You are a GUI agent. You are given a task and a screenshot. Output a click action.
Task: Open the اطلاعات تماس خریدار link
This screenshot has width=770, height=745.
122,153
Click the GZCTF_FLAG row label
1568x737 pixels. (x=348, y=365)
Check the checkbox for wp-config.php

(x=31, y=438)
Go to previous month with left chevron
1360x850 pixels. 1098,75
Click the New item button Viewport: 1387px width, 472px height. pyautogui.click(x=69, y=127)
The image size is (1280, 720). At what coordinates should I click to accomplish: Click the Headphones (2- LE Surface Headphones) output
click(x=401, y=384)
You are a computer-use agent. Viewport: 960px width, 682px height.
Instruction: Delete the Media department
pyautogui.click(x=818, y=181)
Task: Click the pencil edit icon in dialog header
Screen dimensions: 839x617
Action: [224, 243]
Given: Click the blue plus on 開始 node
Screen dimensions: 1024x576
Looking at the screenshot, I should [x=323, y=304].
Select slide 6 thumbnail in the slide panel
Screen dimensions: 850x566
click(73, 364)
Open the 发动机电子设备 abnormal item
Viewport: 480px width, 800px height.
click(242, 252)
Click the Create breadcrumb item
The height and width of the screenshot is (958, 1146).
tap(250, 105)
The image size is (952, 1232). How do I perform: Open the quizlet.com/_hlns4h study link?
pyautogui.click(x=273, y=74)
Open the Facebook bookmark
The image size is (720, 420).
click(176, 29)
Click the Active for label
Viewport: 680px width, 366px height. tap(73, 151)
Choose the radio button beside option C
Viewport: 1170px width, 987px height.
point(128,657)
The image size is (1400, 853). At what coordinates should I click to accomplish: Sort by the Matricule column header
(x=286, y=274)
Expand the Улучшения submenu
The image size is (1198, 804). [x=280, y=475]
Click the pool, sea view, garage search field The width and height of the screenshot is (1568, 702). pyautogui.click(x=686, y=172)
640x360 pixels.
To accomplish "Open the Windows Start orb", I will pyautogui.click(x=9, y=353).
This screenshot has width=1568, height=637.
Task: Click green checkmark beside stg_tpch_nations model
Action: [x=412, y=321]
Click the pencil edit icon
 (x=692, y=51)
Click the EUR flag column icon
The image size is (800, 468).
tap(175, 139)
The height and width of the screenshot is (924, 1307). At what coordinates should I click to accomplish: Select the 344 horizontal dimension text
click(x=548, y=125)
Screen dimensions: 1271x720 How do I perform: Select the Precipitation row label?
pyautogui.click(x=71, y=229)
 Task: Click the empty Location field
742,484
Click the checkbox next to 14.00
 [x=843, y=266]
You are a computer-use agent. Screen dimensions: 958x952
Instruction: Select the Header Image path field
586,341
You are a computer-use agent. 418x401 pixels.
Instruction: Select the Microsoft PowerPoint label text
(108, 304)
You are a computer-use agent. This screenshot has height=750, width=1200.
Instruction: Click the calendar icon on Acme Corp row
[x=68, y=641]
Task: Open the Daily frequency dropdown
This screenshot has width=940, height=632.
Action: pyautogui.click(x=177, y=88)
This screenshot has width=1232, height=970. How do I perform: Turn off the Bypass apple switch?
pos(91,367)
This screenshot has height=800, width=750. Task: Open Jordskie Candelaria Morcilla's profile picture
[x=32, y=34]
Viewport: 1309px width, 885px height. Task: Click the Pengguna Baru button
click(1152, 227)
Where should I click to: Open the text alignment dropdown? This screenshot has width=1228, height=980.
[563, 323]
**********
Output the rows as a JSON list of strings, one string per line, with blank lines omitted.

SOLUTION FOR THIS EXERCISE:
[
  "You are a GUI agent. You are given a task and a screenshot. Output a click action.",
  "Task: Open the اطلاعات تماس خریدار link",
  "This screenshot has width=770, height=745.",
  "122,153",
  "Click the GZCTF_FLAG row label",
  "1568x737 pixels. (x=348, y=365)",
  "Check the checkbox for wp-config.php",
  "(x=31, y=438)",
  "Go to previous month with left chevron",
  "1360x850 pixels. 1098,75",
  "Click the New item button Viewport: 1387px width, 472px height. pyautogui.click(x=69, y=127)",
  "The image size is (1280, 720). At what coordinates should I click to accomplish: Click the Headphones (2- LE Surface Headphones) output",
  "click(x=401, y=384)",
  "You are a computer-use agent. Viewport: 960px width, 682px height.",
  "Instruction: Delete the Media department",
  "pyautogui.click(x=818, y=181)",
  "Task: Click the pencil edit icon in dialog header",
  "Screen dimensions: 839x617",
  "Action: [224, 243]",
  "Given: Click the blue plus on 開始 node",
  "Screen dimensions: 1024x576",
  "Looking at the screenshot, I should [x=323, y=304].",
  "Select slide 6 thumbnail in the slide panel",
  "Screen dimensions: 850x566",
  "click(73, 364)",
  "Open the 发动机电子设备 abnormal item",
  "Viewport: 480px width, 800px height.",
  "click(242, 252)",
  "Click the Create breadcrumb item",
  "The height and width of the screenshot is (958, 1146).",
  "tap(250, 105)",
  "The image size is (952, 1232). How do I perform: Open the quizlet.com/_hlns4h study link?",
  "pyautogui.click(x=273, y=74)",
  "Open the Facebook bookmark",
  "The image size is (720, 420).",
  "click(176, 29)",
  "Click the Active for label",
  "Viewport: 680px width, 366px height. tap(73, 151)",
  "Choose the radio button beside option C",
  "Viewport: 1170px width, 987px height.",
  "point(128,657)",
  "The image size is (1400, 853). At what coordinates should I click to accomplish: Sort by the Matricule column header",
  "(x=286, y=274)",
  "Expand the Улучшения submenu",
  "The image size is (1198, 804). [x=280, y=475]",
  "Click the pool, sea view, garage search field The width and height of the screenshot is (1568, 702). pyautogui.click(x=686, y=172)",
  "640x360 pixels.",
  "To accomplish \"Open the Windows Start orb\", I will pyautogui.click(x=9, y=353).",
  "This screenshot has width=1568, height=637.",
  "Task: Click green checkmark beside stg_tpch_nations model",
  "Action: [x=412, y=321]",
  "Click the pencil edit icon",
  " (x=692, y=51)",
  "Click the EUR flag column icon",
  "The image size is (800, 468).",
  "tap(175, 139)",
  "The height and width of the screenshot is (924, 1307). At what coordinates should I click to accomplish: Select the 344 horizontal dimension text",
  "click(x=548, y=125)",
  "Screen dimensions: 1271x720 How do I perform: Select the Precipitation row label?",
  "pyautogui.click(x=71, y=229)",
  " Task: Click the empty Location field",
  "742,484",
  "Click the checkbox next to 14.00",
  " [x=843, y=266]",
  "You are a computer-use agent. Screen dimensions: 958x952",
  "Instruction: Select the Header Image path field",
  "586,341",
  "You are a computer-use agent. 418x401 pixels.",
  "Instruction: Select the Microsoft PowerPoint label text",
  "(108, 304)",
  "You are a computer-use agent. This screenshot has height=750, width=1200.",
  "Instruction: Click the calendar icon on Acme Corp row",
  "[x=68, y=641]",
  "Task: Open the Daily frequency dropdown",
  "This screenshot has width=940, height=632.",
  "Action: pyautogui.click(x=177, y=88)",
  "This screenshot has width=1232, height=970. How do I perform: Turn off the Bypass apple switch?",
  "pos(91,367)",
  "This screenshot has height=800, width=750. Task: Open Jordskie Candelaria Morcilla's profile picture",
  "[x=32, y=34]",
  "Viewport: 1309px width, 885px height. Task: Click the Pengguna Baru button",
  "click(1152, 227)",
  "Where should I click to: Open the text alignment dropdown? This screenshot has width=1228, height=980.",
  "[563, 323]"
]